■ **PROBLEM TO SOLVE**: Copy out the items from the line containing "Given: Switch to single image detail view" through the line containing "Looking at the", both included, word for word.

■ **SOURCE RECORDS**:
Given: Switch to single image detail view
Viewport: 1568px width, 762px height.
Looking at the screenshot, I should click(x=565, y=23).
==
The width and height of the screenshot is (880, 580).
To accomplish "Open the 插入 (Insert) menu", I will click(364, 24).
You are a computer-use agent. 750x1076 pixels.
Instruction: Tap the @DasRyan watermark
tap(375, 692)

■ **CORRECT ANSWER**:
Given: Switch to single image detail view
Viewport: 1568px width, 762px height.
Looking at the screenshot, I should click(x=565, y=23).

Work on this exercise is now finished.